Electrical analysis - cyphunk/JTAGenum GitHub Wiki
Electrical Analysis
Some notes from examining electrical characteristics of pins.
Procedure:
- Note ground pins GND while device off
- Note voltage of pins when device on
- Note resistance between pins and GND when device off
- Note resistance between pins and Vcc when device off, if Vcc pin is known
See notes in Embedded Analysis JTAG by hand section for expected pullups and resistance.
Reference
For copy+paste into project notes Dual row:
r2vcc r2gnd Volt Volt r2gnd r2vcc
* 1 2 *
* 3 4 *
* 5 6 *
* 7 8 *
* 9 10 *
* 11 12 *
* 13 14 *
* 15 16 *
* 17 18 *
* 19 20 *
(orientation: pin 1 nearest to..)
Single row:
Volt r2gnd r2vcc
1 *
2 *
3 *
4 *
5 *
6 *
7 *
8 *
9 *
10 *
11 *
12 *
(orientation: pin 1 nearerest to...)
Log
JTAG orientation success
Comparing the electrical characteristics of this target with a known common JTAG header layout found online gave us a few rules to make note of:
VCC Pin: Find the pin with the lowest resistance to others.

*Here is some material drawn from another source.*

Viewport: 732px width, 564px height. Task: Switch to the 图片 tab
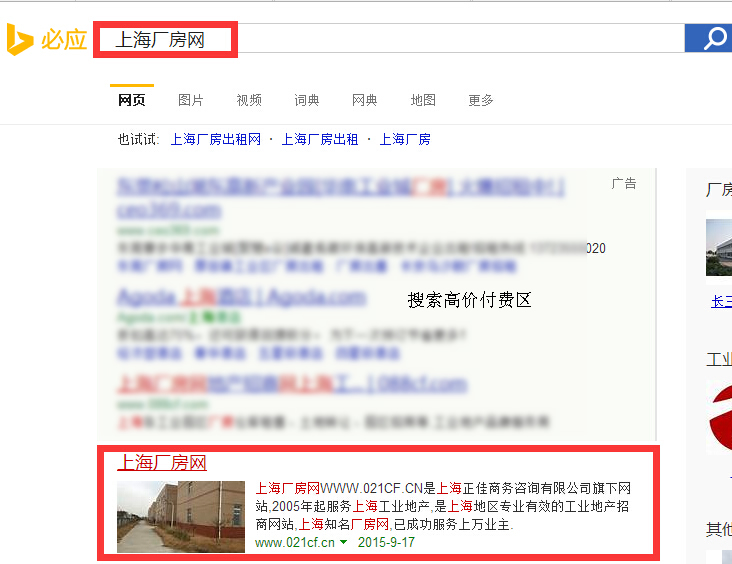(190, 100)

Confirm by measuring operating voltage (typically 1.8V, 3.3V, or 5V) when the target is powered.
GND Pin: Locate the pin with zero resistance to the chassis or ground. Verify using a continuity test.
RESET Pin: Identify the pin with the highest resistance. It resets the target when pulled low and may have a pull-up to VCC.
TDO/TDI/TMS/TCK Pins: Pins showing a 1kΩ resistance to VCC are typically the JTAG communication lines:
TCK: Clock activity.
TMS: Mode control.
TDI/TDO: Data input/output.
Pin Behavior: Not all targets follow the expected JTAG behavior. A missing TDI pull-down could indicate that JTAG is disabled or repurposed.